Bloodborne combat is very much more intense than earlier Souls games. It encourages and rewards aggression, even to the point of repaying lost health if you counter attack quickly enough after being tagged by one of the numerous opponents in the game. Hiding behind a shield and poking with a sword is simply not an option. Most enemies have reasonable AI and will pursue you if they hear or see you. You can, however, creep up behind them using stealth, if you wish. Stealth appears to be a key tactical option this time around and especially in the earlier parts of the game. As with all Souls experiences combat should be undertaken carefully. Some enemies take longer to figure out than others but there is usually a key to prevailing against them which you will need to figure out for yourself. Charging in will usually lead to you being mobbed. Each time you die, and die you will, you will know why you died! Most of the time it will be because you were reckless and therefore, die you should! There are also some horrible traps but look for notes from other players that have already succumbed to guide some of your choices. Bloodborne does not have a huge number of weapons but they do have interesting and varied move sets and can also be upgraded and enhanced in the Hunter's Dream. Guns are also now available in Bloodborne but their primary use, I have found, is as a parrying weapon to break up your opponents attack and provide a riposte chance. You can also charge attacks and modify your weapon, mid-flow, depending on your requirement i.e. One on one in a confined space or crowd control in more open environments.

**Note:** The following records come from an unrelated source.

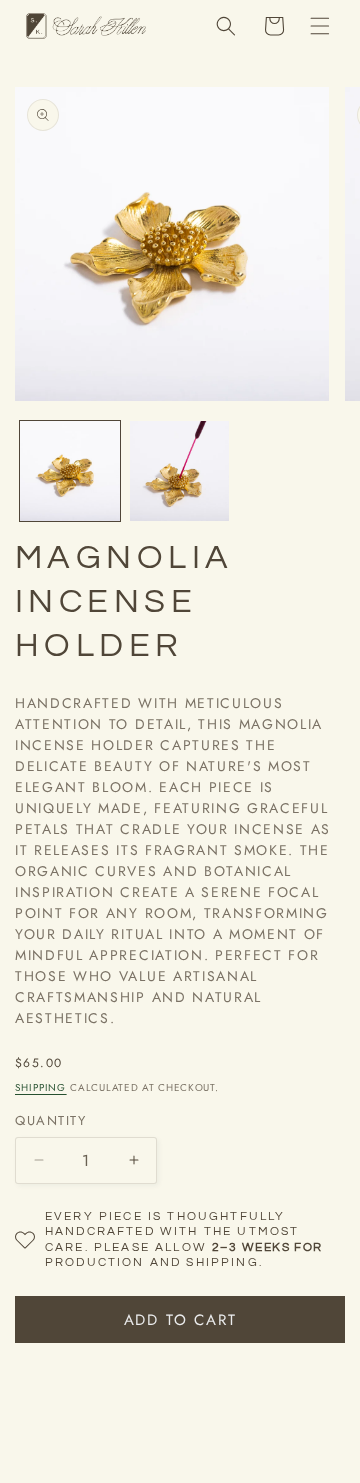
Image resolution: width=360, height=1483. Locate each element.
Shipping (41, 1087)
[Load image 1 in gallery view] (70, 471)
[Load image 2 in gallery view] (180, 471)
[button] (320, 26)
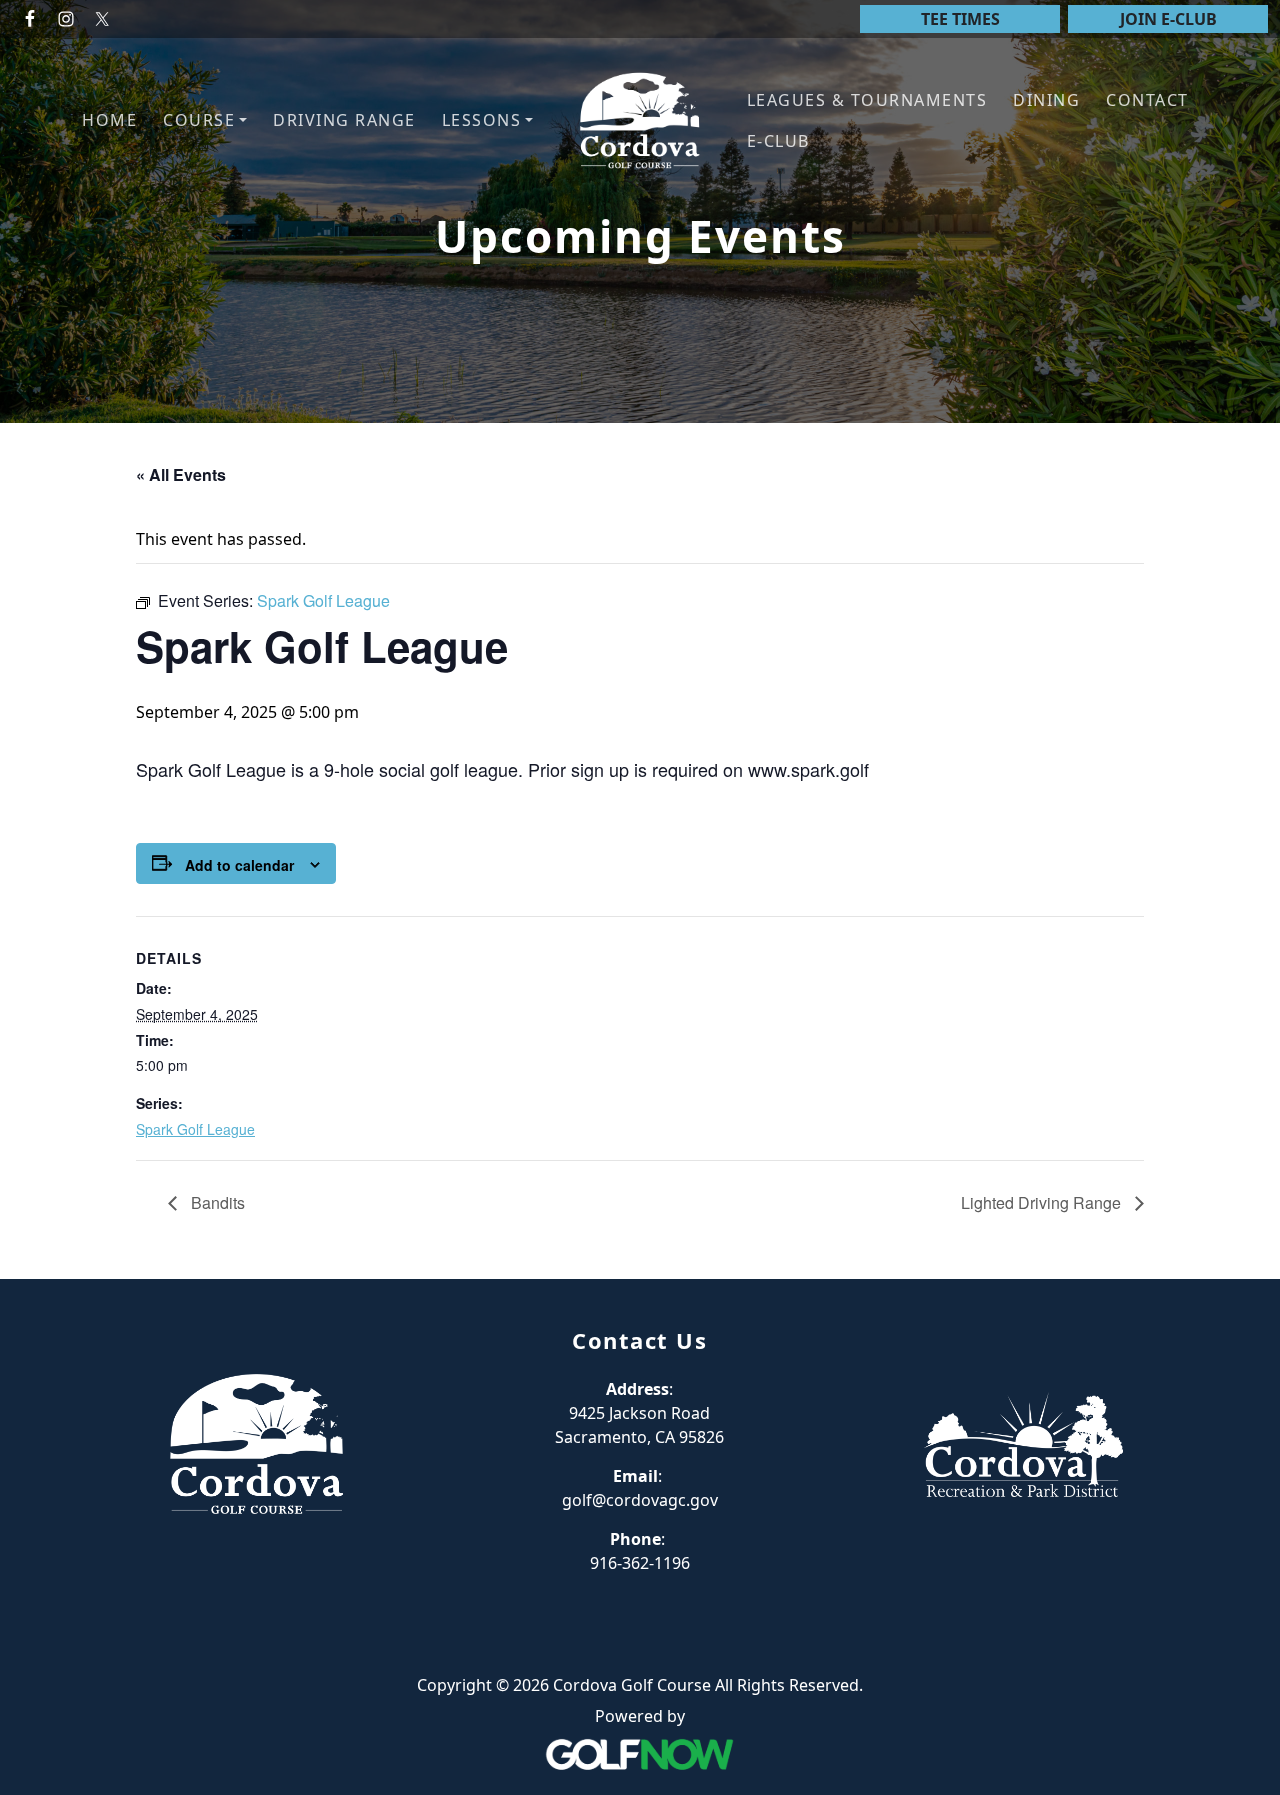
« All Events (181, 474)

Bloodborne also has further online features such as PvP and co-op. Players can also see and contribute to the experiences of other players by reading and leaving messages (I find this aspect invaluable). Further, it now has a feature called Chalice Dungeon which provides a platform to procedurally generate levels that can then be saved and shared online. I have not gone too far into the online experience as yet but would imagine it will take on a further dimension and extend the life of the game markedly. So-called “Speed Runners” have also started adding yet another dimension to the game's growing community (really not my thing but there if you want to try).
If you enjoyed the Souls series or you want a thoroughly demanding yet super-rewarding challenge that is rich with detail and invites you to explore, then Bloodborne could be for you- Most reviews are suggesting Bloodborne is technically superb, is very challenging, is creative and fresh, has significant production merit, is excellent value for money and has lots of re-playablity potential (via Chalice and PvP), I would tend to agree. After a few false starts for the consoles recently as other so-called triple-A titles fell way short of some (or in some cases, all) of the above points it is refreshing to finally get a game worthy of the current-gen console. Bloodborne is quite simply, stunning, enjoy!